- Born: November 10, 1962 (age 63)
- Education: Purdue University (BS) University of Iowa (MBA)
- Occupations: CEO, Cook Group
- Spouse: Marcy Heshelman ​(m. 2008)​
- Children: 1
- Parent(s): William Cook (father) Gayle Cook (mother)

= Carl Cook =

American billionaire businessman

Carl Cook (born November 10, 1962) is an American billionaire businessman. He is CEO of the Cook Group, a medical device company that was co-founded by his parents. As of May 2024, his net worth is estimated to be US$10.6 billion, making him the wealthiest person in the state of Indiana.

==Early life==
He is the son of William Cook (died 2011) and Gayle Cook (died 2025), who co-founded the Cook Group.

He has a bachelor's degree in engineering from Purdue University, and an MBA from the University of Iowa.

==Career==
After graduation, Cook traveled to France and Germany for a year, setting up computers for his family's company, the Cook Group, a medical devices company founded by his late father William Cook. He then worked at the Cook Group pacemaker division in Leechburg, Pennsylvania, and in their Winston-Salem plant.

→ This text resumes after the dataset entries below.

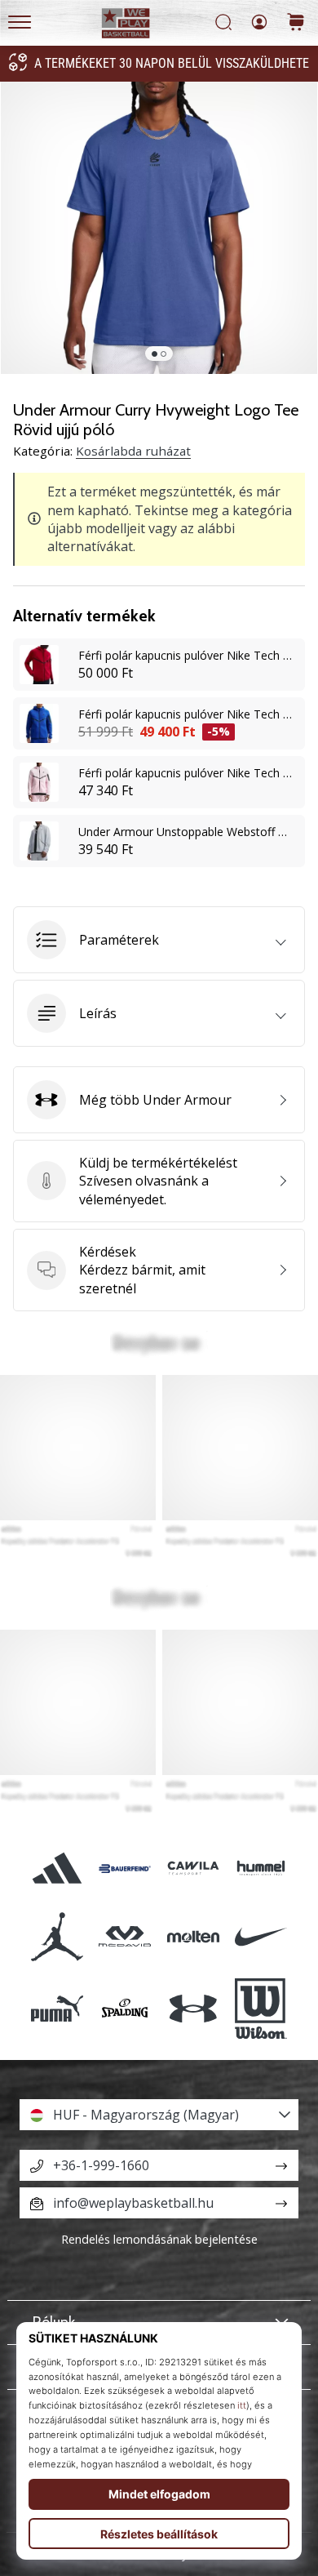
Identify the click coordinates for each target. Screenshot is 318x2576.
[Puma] (57, 2008)
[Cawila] (193, 1868)
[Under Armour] (193, 2008)
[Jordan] (57, 1936)
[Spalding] (125, 2008)
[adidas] (57, 1868)
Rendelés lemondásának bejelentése (159, 2239)
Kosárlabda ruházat (133, 451)
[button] (159, 939)
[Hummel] (260, 1868)
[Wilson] (260, 2008)
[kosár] (296, 23)
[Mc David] (125, 1936)
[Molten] (193, 1936)
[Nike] (260, 1936)
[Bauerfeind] (125, 1868)
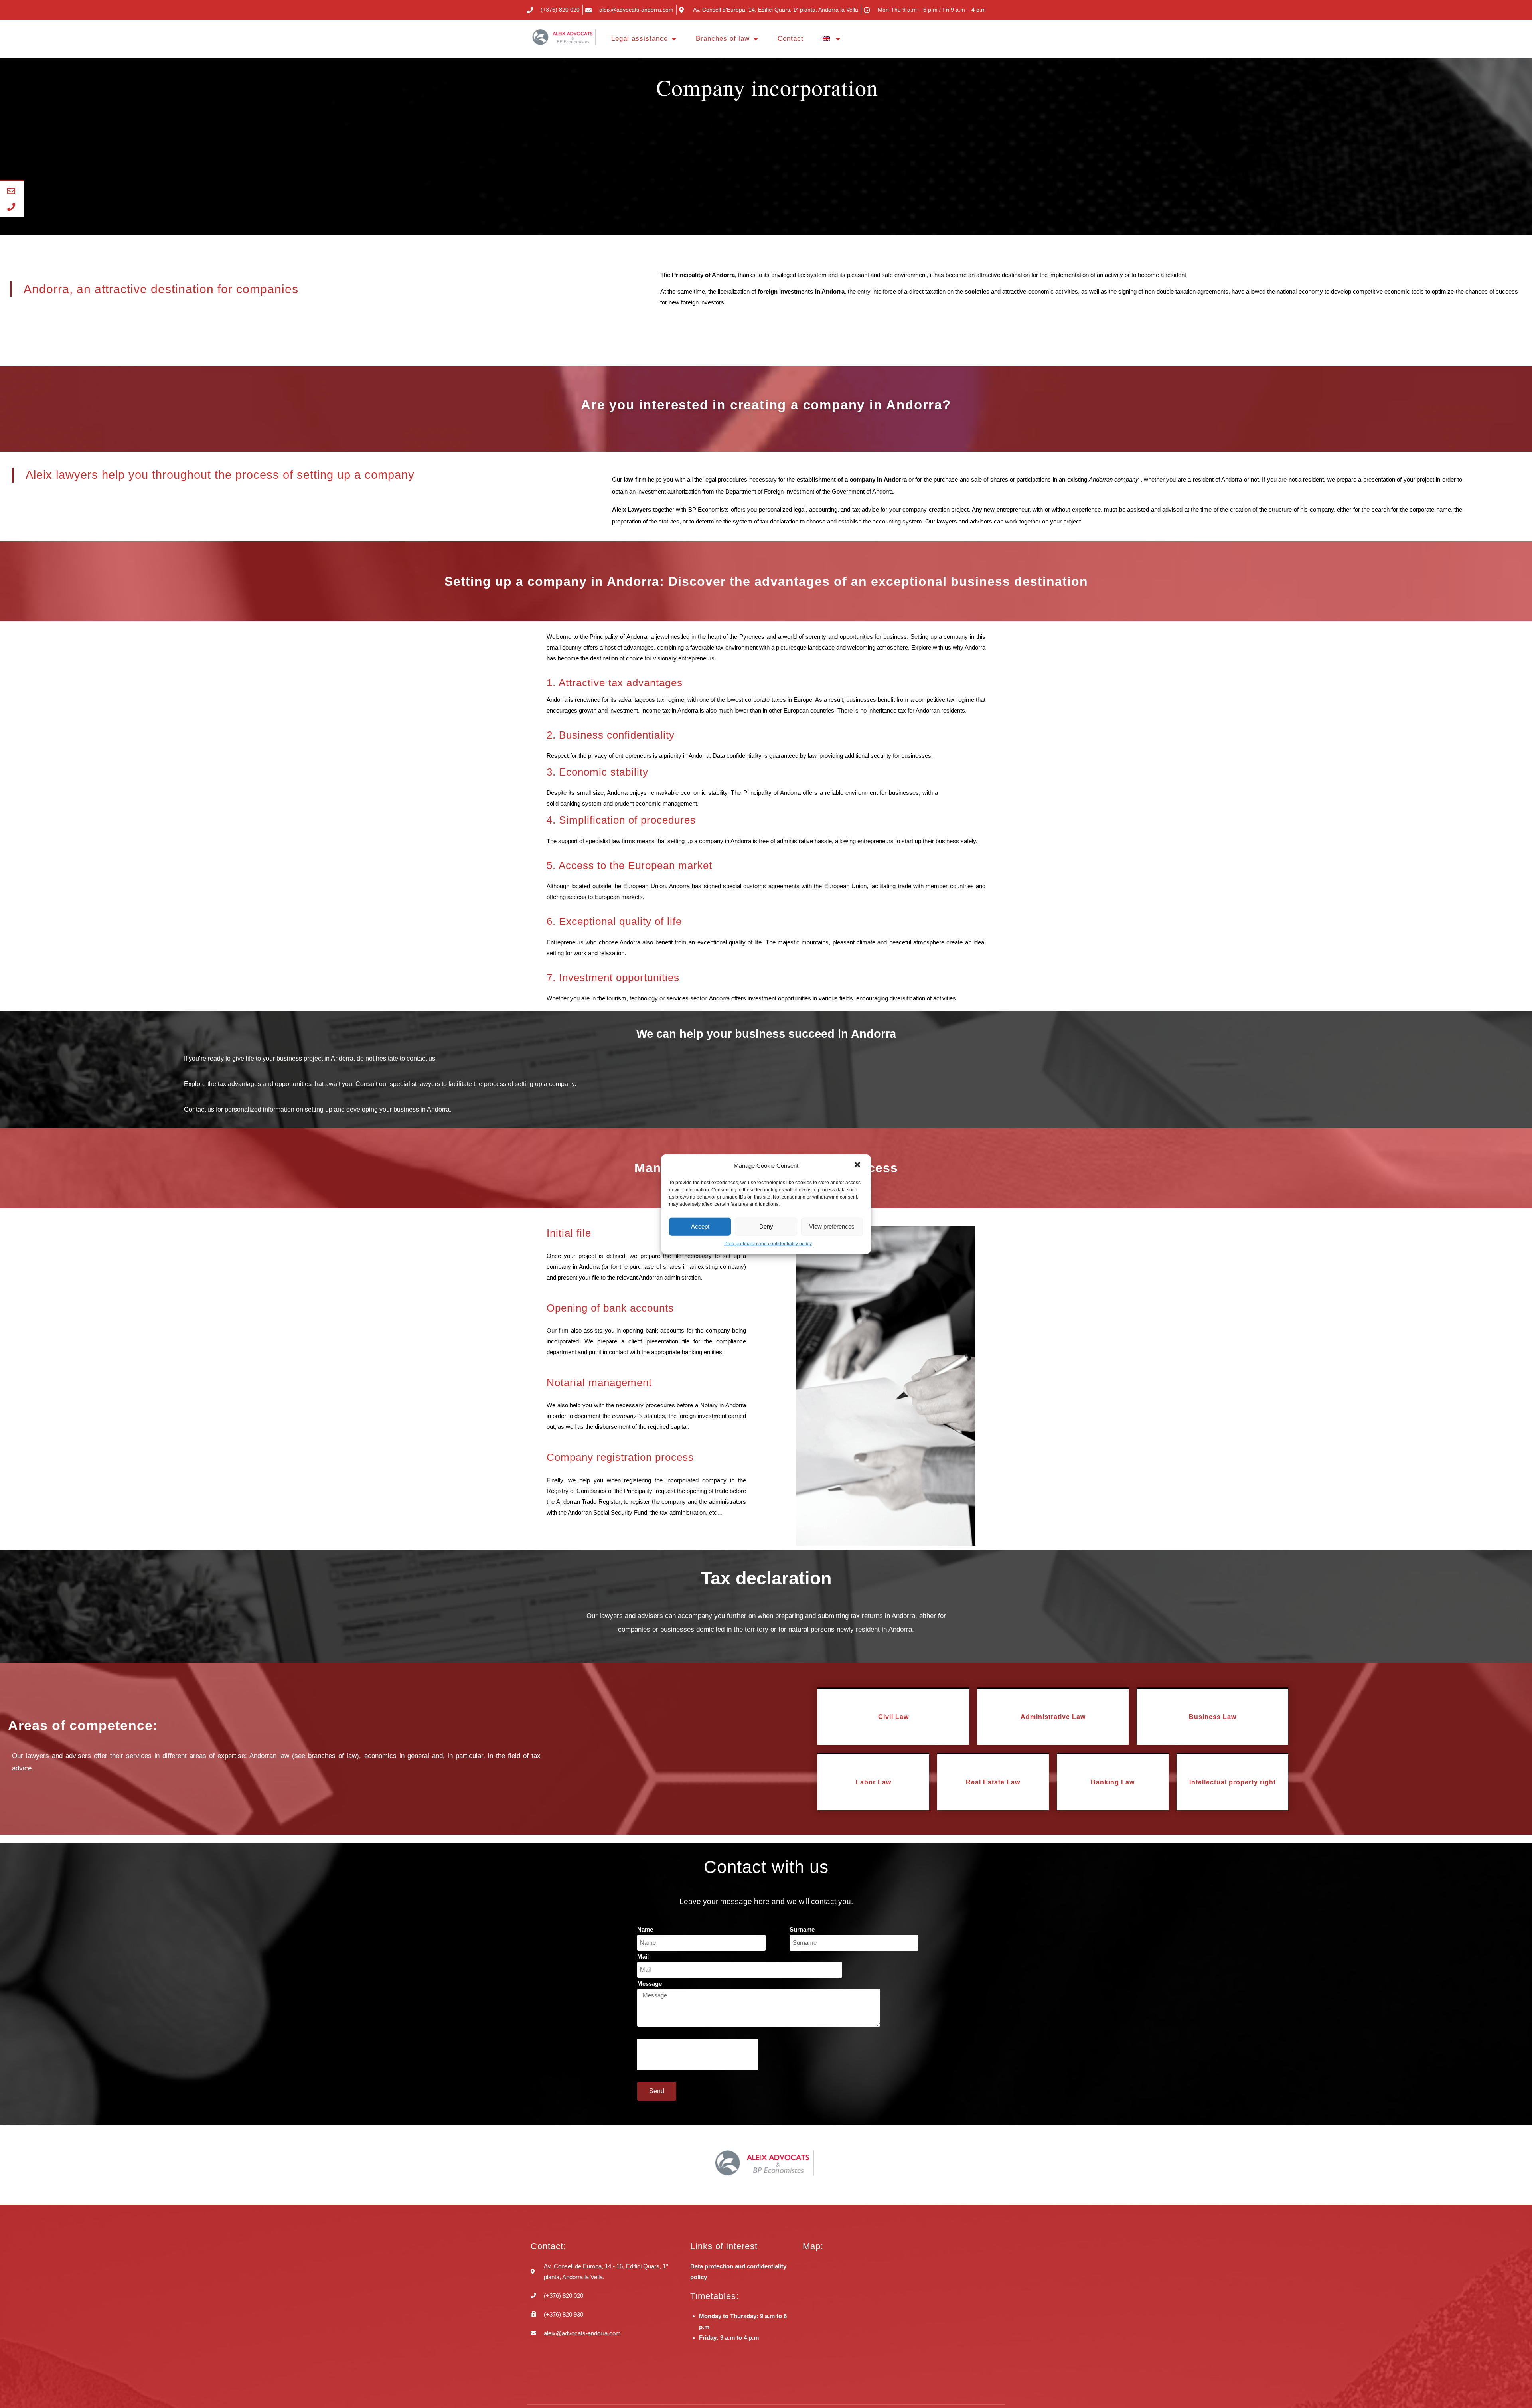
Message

Cook is also the president of a life sciences division of Cook Group, called Cook MyoSite, which is developing a cell therapy to treat urinary incontinence.

==Personal life==
On January 5, 2008, Cook married Marcy Heshelman at the West Baden Springs Hotel, having met her when she was working in Cook Inc's auditing department. They live in Bloomington, Indiana, and have a daughter.